A fluorine-containing mineral that contributes strength to bone.

ground substance

Material in which cells of connective tissue are embedded. It is also called matrix.

hair follicle

An infolding of the epidermis that contains the root of an individual hair.

hydroxyapatite

A mineral containing calcium and phosphorous that contributes strength to bone.

joint

A location where bones meet and allow movement about that location.

keloids

An overgrowth of fibrous scar tissue caused by excessive tissue repair at the site of a skin injury.

keratin

The primary structural protein found in hair and nails.

keratinocytes

Cells of the epidermis that synthesize keratin.

ligament

Connective tissue that connects bone to bone.

melanin

A dark pigment produced in the bottom layer of the skin's epidermis. Melanin absorbs ultraviolet light and is largely responsible for the color of the skin.

melanocyte

A type of cell found in the epidermis that produces the pigment melanin.

melanoma

A form of skin cancer that derives from a melanocyte.

myoblast

An immature muscle cell.

myosin

A contractile protein found in muscle cells.
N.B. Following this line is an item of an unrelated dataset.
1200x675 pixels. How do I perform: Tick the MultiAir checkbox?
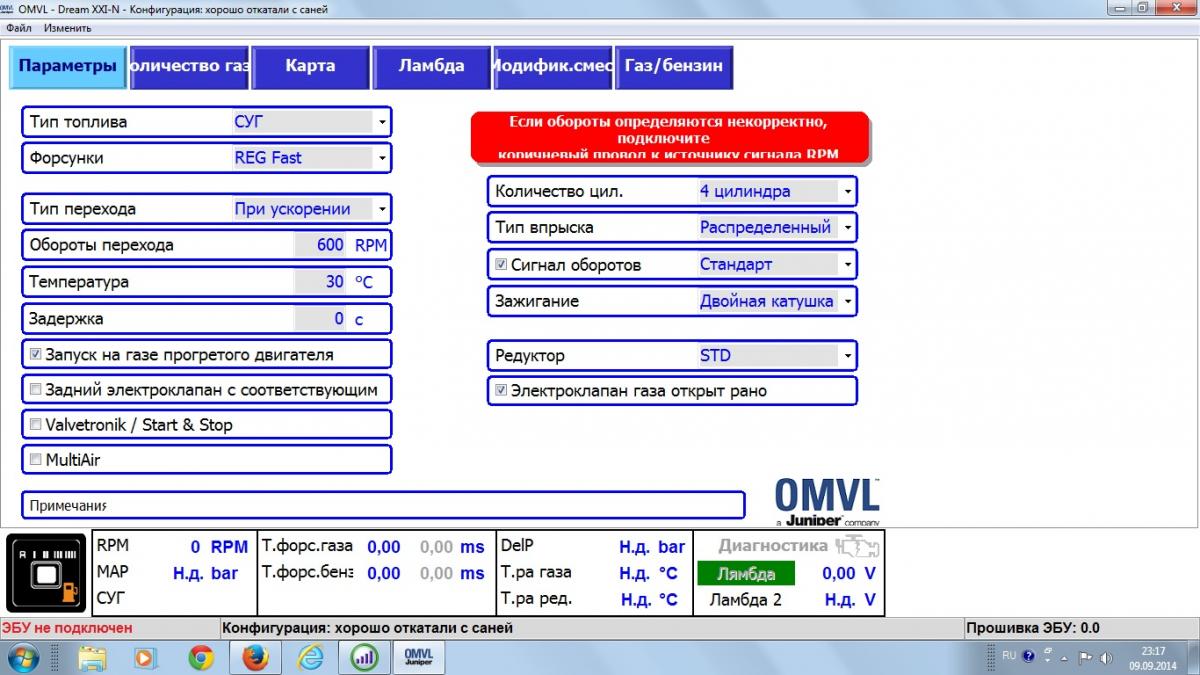(36, 460)

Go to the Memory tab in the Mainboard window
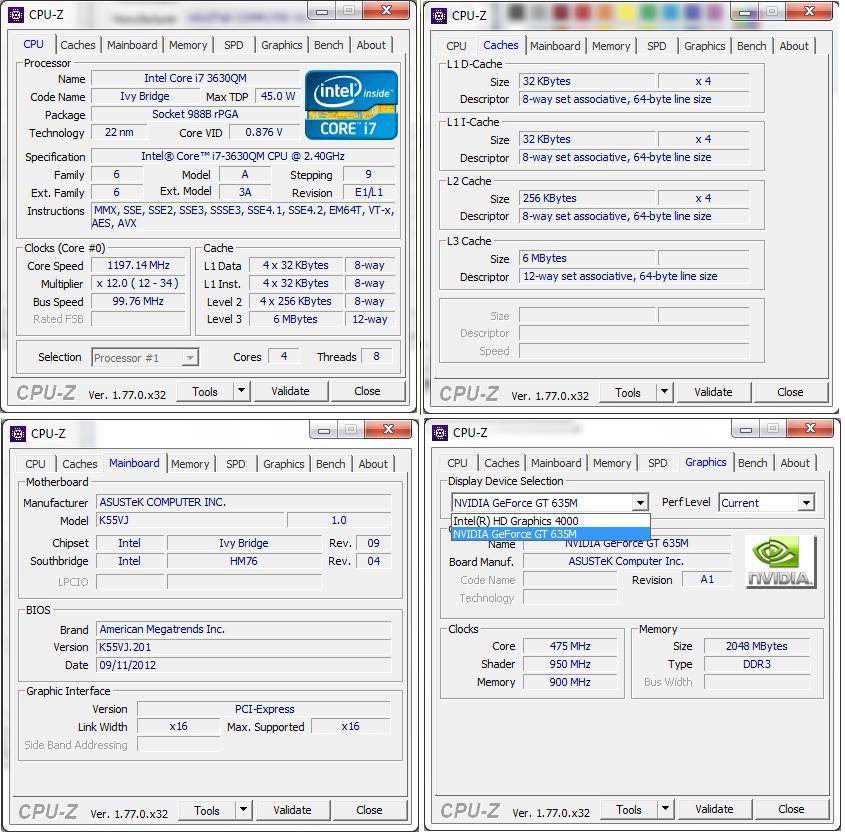pyautogui.click(x=190, y=464)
Together with actin, myosin provides the mechanism for muscle contraction.

myotube

A mature muscle cell.

organ

A part of the body that performs a specific function. The heart and lungs are examples of organs.

osteoblast

A cell that contributes to the formation of bone.

osteoclast

A cell that contributes to the breakdown and resorption of bone.

osteocyte

A branched cell found in the bone matrix. Osteocytes are derived from osteoblasts. They communicate with other cells and help the bone respond to its environment.

proteoglycans

A class of proteins with a high polysaccharide content.

sarcomere

The structural and functional unit of muscle contraction.

sarcoplasmic reticulum

The form of endoplasmic reticulum found in muscle fibers.

scleroderma

A chronic disorder characterized by hardening and thickening of the skin.

sebaceous gland

A gland that secretes an oily substance into a hair follicle to lubricate hair or skin.

shadow rule

A rule stated as, "short shadow—seek shade." It is a convenient way to assess when protection from the sun is needed.

sliding-filament model

A model that describes how muscle cells contract using filaments made of actin and myosin.

squamous cells

A layer of flat skin cells found in the epidermis.

subcutaneous fat layer

A layer of fat cells beneath the dermis.

sweat gland

Small tubular glands found nearly everywhere in the skin that secrete perspiration through pores in the skin.

synovial fluid

a fluid found in joints that provides lubrication.

tendon

A band of connective tissue that attaches muscle to bone.

thick filament

One of two types of filaments found in myofibrils. It is mainly composed of the protein myosin.

thin filament

One of two types of filaments found in myofibrils. It is mainly composed of the protein actin.

tissue

A population of similar cells that act together to perform one or more specific functions in the body.

ultraviolet light

A portion of the electromagnetic spectrum having wavelengths shorter than visible light but longer than X-rays.

UVA

Long wavelength (320–380 nanometers) ultraviolet light.

UVB

Short wavelength (280–320 nanometers) ultraviolet light.

vitamin D

A fat-soluble vitamin needed for normal growth of bone. Vitamin D is produced when sterols in the body are irradiated by ultraviolet light.